> [Working data]
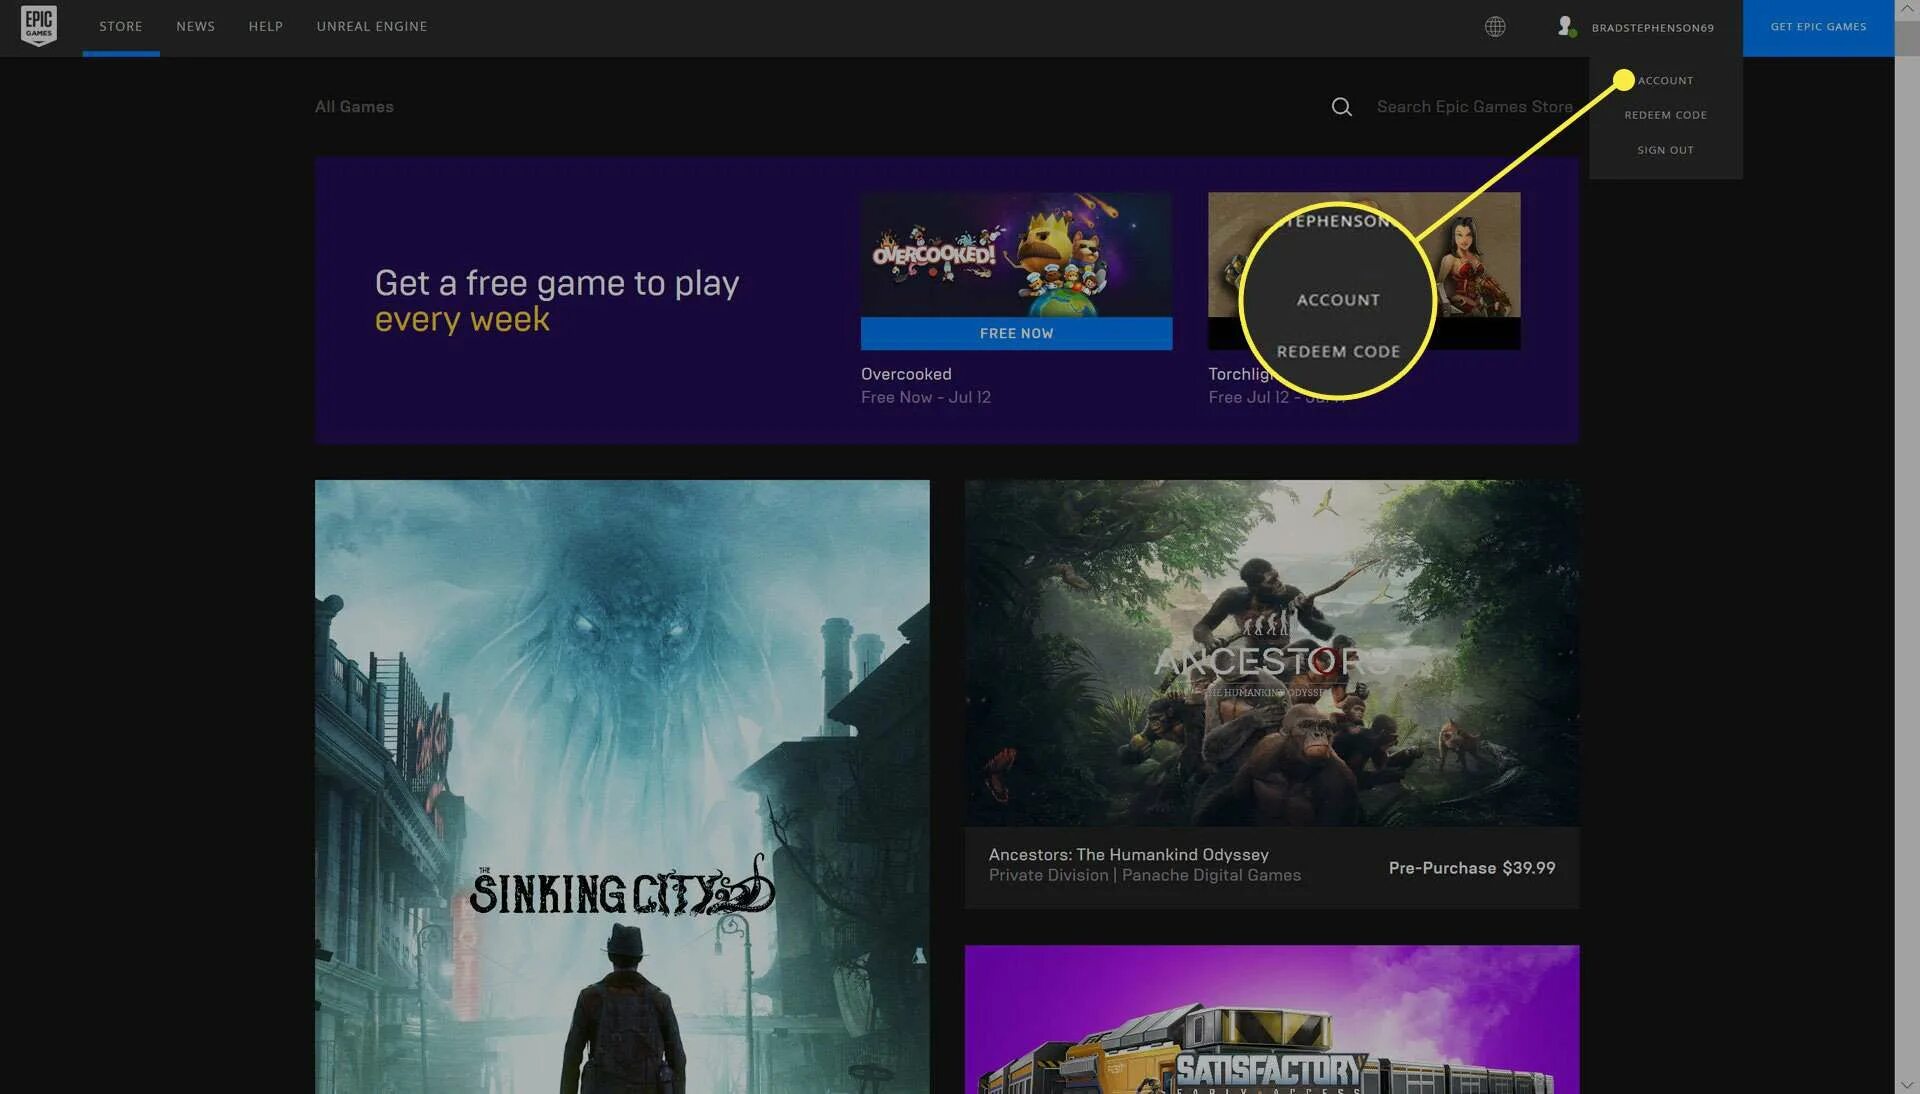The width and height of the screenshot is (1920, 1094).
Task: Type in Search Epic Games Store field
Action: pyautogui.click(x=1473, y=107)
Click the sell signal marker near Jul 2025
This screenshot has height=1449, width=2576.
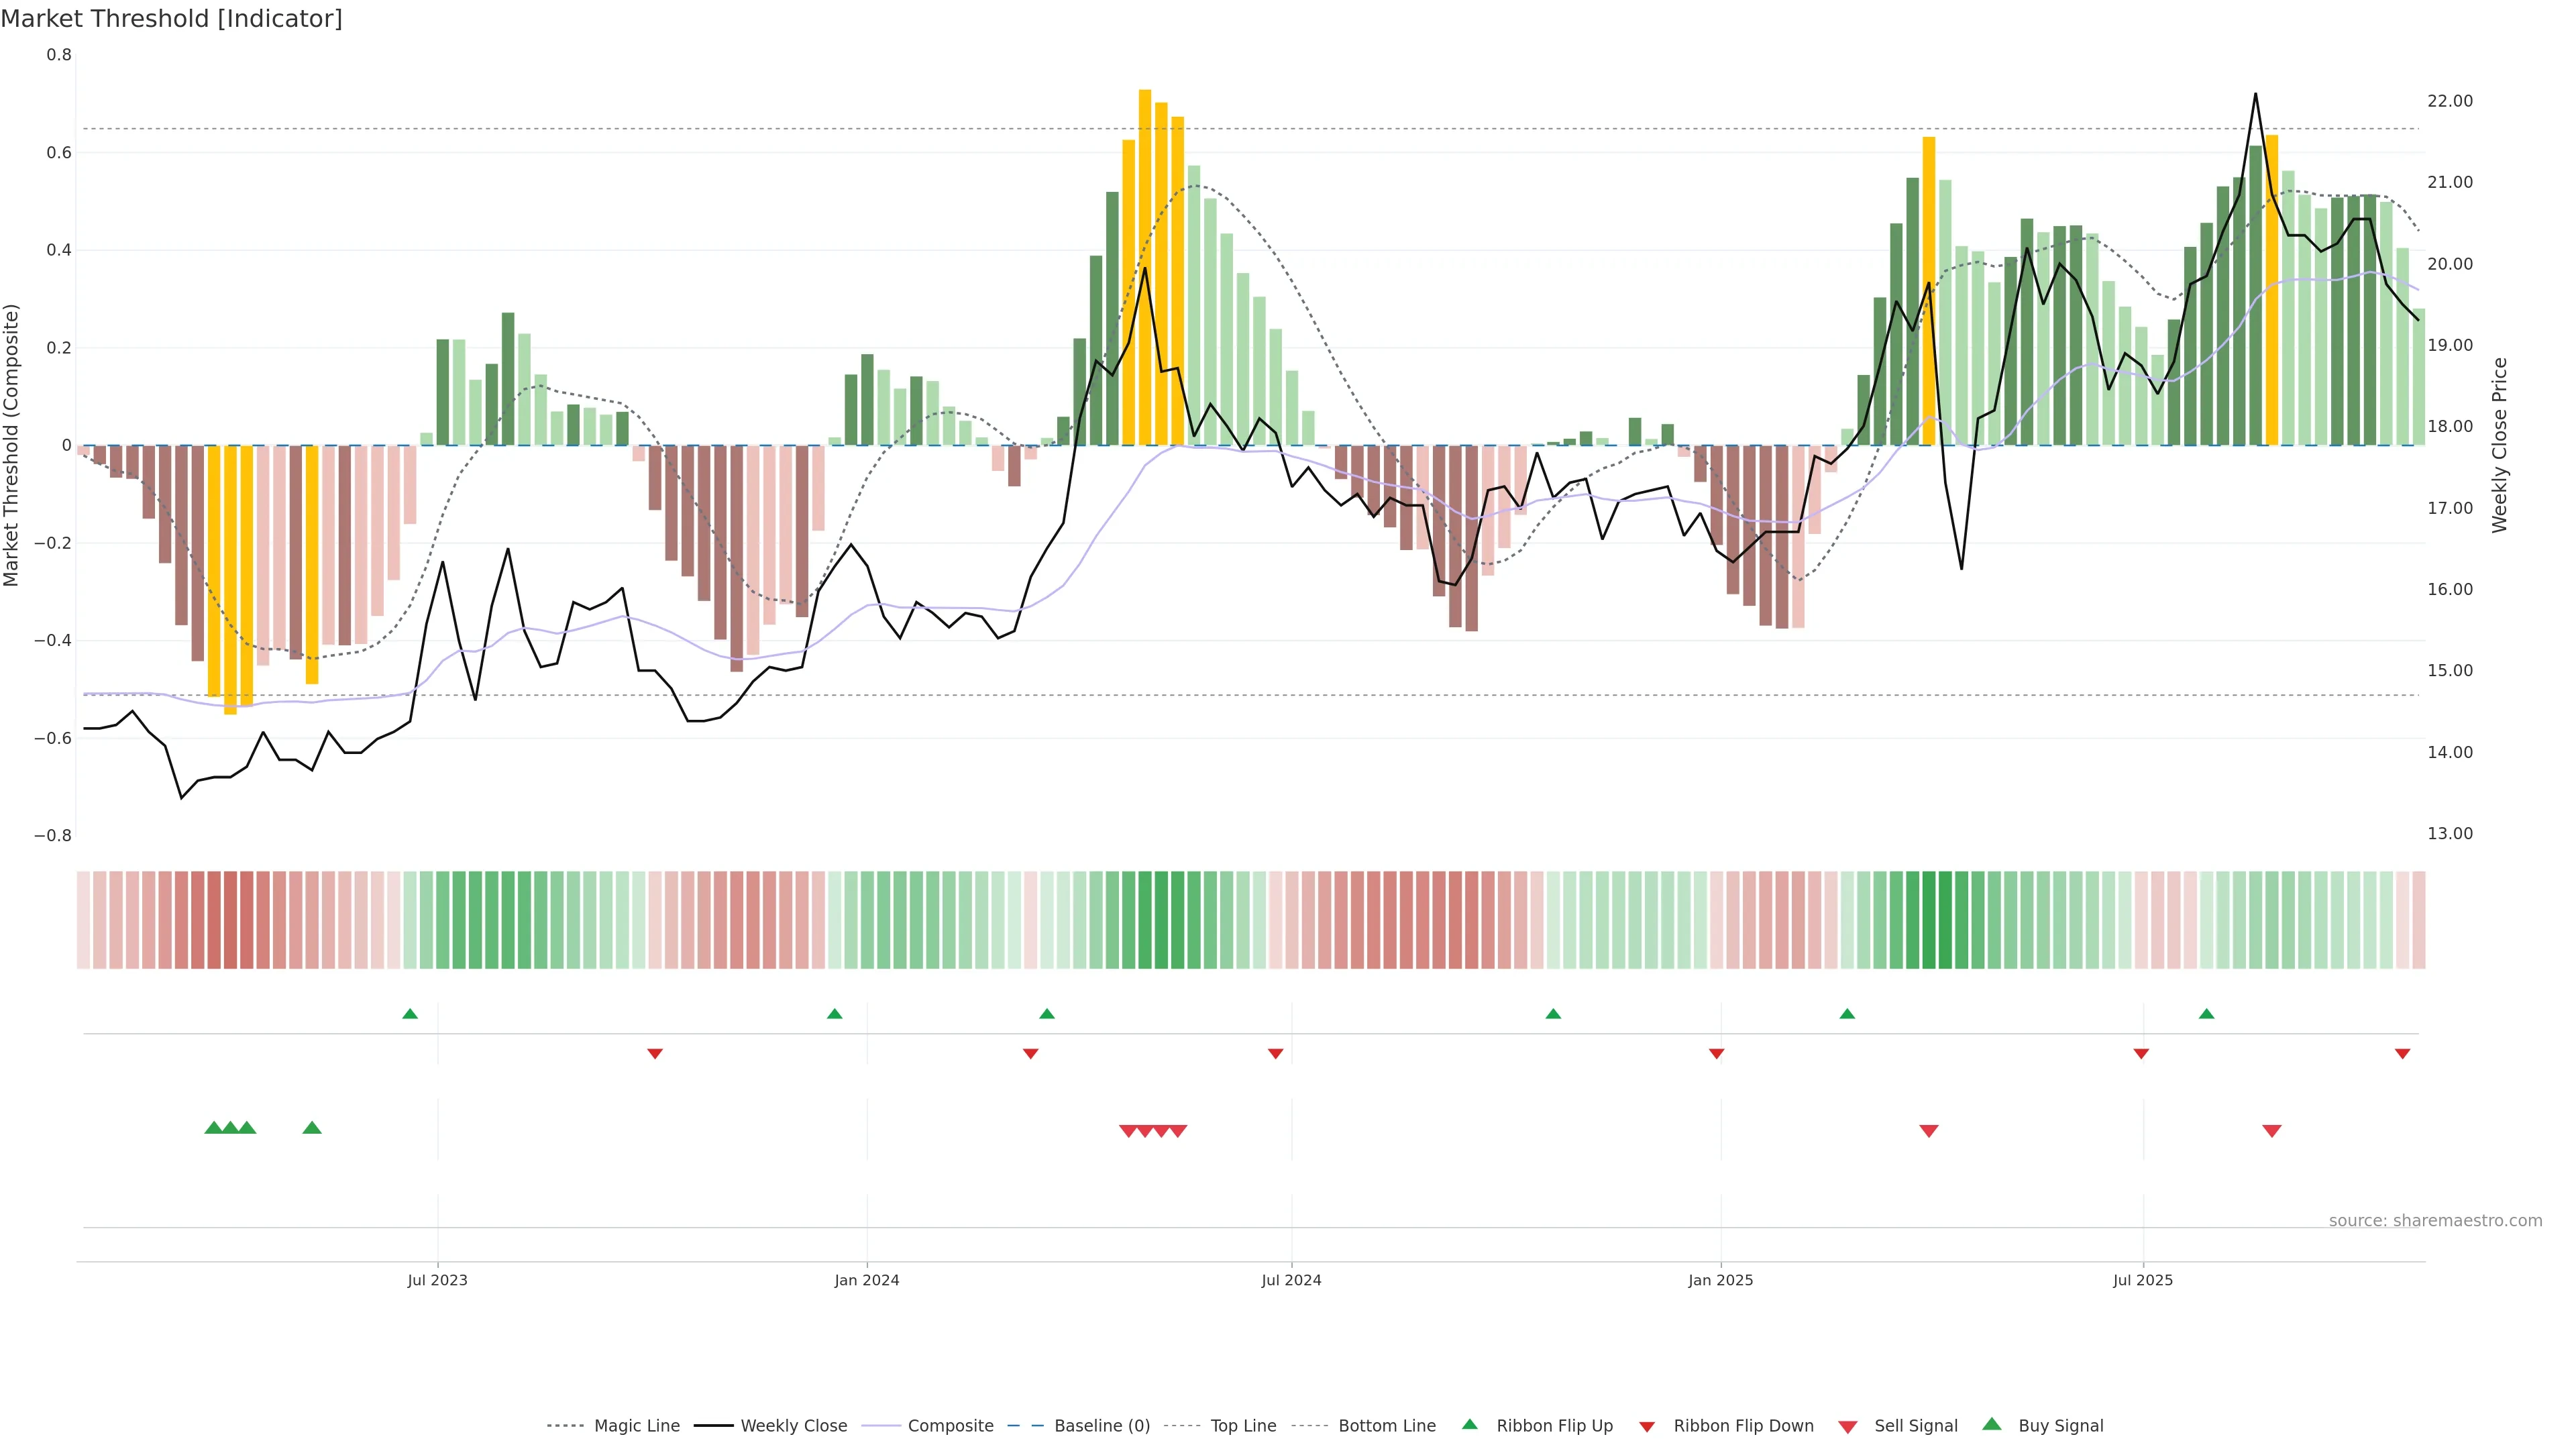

> [Task instructions]
From the line with "Click the sell signal marker near Jul 2025" through the final line of the data above, copy everything exactly, both ends included, but not the pictures.

> [Result]
Click the sell signal marker near Jul 2025
This screenshot has height=1449, width=2576.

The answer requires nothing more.